EXERCISE INSTRUCTIONS → From the line containing "Image resolution: width=551" to the last line below, retype everything word for word.

SUPPLIED MATERIAL →

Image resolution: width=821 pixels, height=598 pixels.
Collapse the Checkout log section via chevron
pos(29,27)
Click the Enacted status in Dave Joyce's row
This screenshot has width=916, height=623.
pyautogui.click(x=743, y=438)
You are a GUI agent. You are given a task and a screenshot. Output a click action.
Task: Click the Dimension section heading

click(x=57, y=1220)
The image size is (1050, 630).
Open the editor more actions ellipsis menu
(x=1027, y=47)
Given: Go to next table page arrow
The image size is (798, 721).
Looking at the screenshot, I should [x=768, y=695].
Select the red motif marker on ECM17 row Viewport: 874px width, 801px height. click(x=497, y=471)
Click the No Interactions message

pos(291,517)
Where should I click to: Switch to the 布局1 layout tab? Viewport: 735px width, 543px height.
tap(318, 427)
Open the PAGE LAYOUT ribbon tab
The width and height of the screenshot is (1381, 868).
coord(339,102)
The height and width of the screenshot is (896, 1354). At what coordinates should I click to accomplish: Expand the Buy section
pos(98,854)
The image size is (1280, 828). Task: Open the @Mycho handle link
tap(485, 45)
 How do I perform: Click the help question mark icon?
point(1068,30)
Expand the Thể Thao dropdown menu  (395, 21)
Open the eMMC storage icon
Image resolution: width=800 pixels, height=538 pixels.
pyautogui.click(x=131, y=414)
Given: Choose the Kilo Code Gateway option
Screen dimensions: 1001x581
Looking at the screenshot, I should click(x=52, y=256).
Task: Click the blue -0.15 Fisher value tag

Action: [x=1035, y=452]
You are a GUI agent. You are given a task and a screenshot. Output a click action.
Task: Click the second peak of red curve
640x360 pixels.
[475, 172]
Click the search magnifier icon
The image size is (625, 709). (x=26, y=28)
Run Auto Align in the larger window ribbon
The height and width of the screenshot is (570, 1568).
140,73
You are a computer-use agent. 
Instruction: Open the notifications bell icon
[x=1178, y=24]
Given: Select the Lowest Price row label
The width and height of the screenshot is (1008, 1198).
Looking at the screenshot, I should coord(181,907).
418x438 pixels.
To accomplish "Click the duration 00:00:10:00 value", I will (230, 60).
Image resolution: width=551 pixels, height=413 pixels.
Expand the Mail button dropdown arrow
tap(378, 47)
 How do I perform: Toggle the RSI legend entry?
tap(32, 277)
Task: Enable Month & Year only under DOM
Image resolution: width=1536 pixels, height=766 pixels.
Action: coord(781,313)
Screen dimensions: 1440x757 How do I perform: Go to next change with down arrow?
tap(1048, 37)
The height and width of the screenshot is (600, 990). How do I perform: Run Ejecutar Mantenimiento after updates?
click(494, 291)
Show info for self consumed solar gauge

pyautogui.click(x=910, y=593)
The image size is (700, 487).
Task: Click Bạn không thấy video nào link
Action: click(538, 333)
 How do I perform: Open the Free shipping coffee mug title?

SOLUTION →
Image resolution: width=551 pixels, height=413 pixels.
Expand the Mail button dropdown arrow
tap(378, 47)
 How do I perform: Toggle the RSI legend entry?
tap(32, 277)
Task: Enable Month & Year only under DOM
Image resolution: width=1536 pixels, height=766 pixels.
Action: coord(781,313)
Screen dimensions: 1440x757 How do I perform: Go to next change with down arrow?
tap(1048, 37)
The height and width of the screenshot is (600, 990). How do I perform: Run Ejecutar Mantenimiento after updates?
click(494, 291)
Show info for self consumed solar gauge

pyautogui.click(x=910, y=593)
The image size is (700, 487).
Task: Click Bạn không thấy video nào link
Action: click(538, 333)
 How do I perform: Open the Free shipping coffee mug title?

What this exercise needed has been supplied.